| AIM |
Reproduce every line of text in the data below verbatim, omitting the pictures from your answer.

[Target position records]
## Begin
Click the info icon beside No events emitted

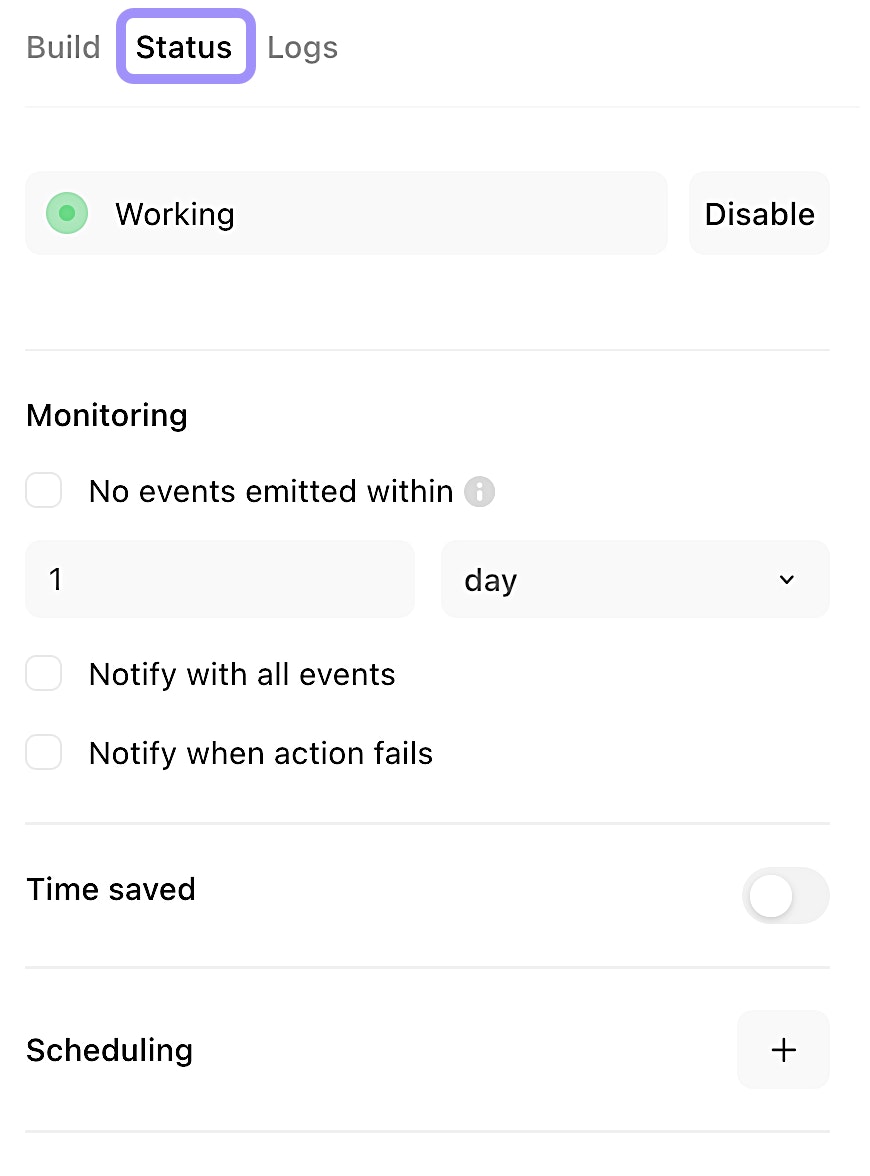point(480,492)
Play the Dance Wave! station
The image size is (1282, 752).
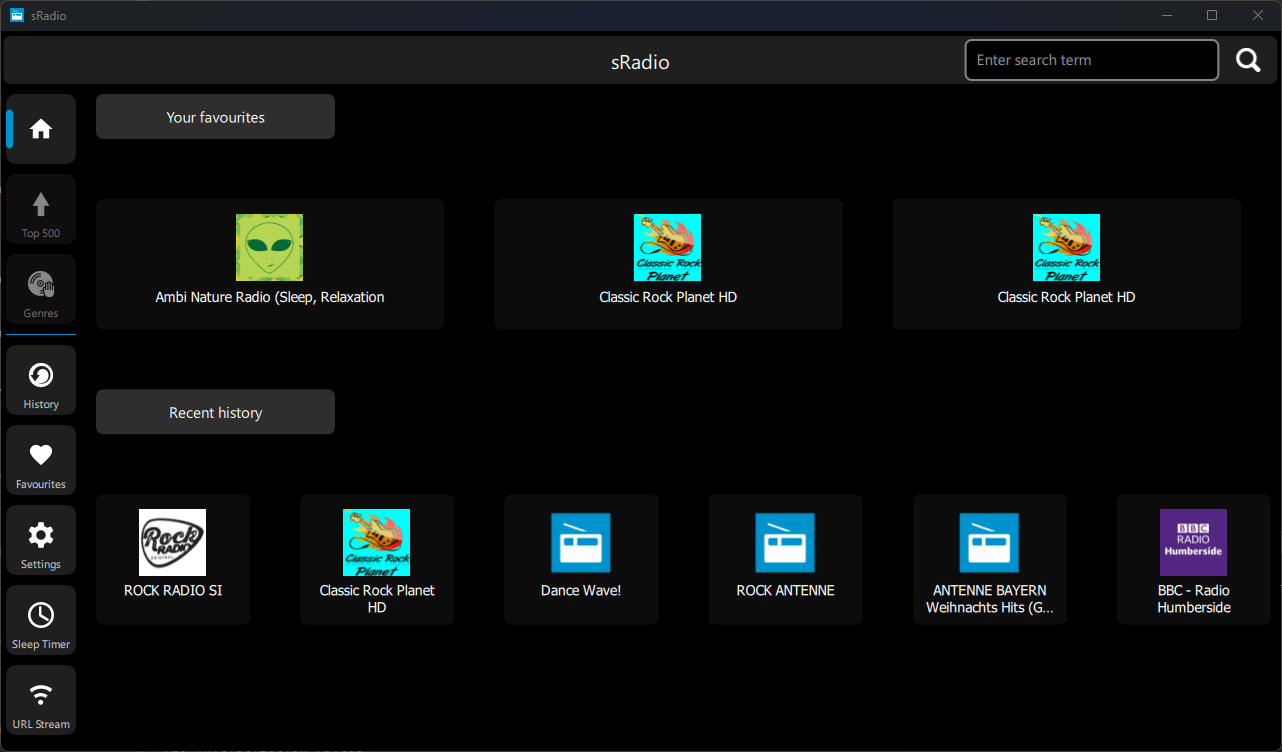pos(581,559)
## End
| WRITTEN SOLUTION |
Click the info icon beside No events emitted

point(480,492)
Play the Dance Wave! station
The image size is (1282, 752).
pos(581,559)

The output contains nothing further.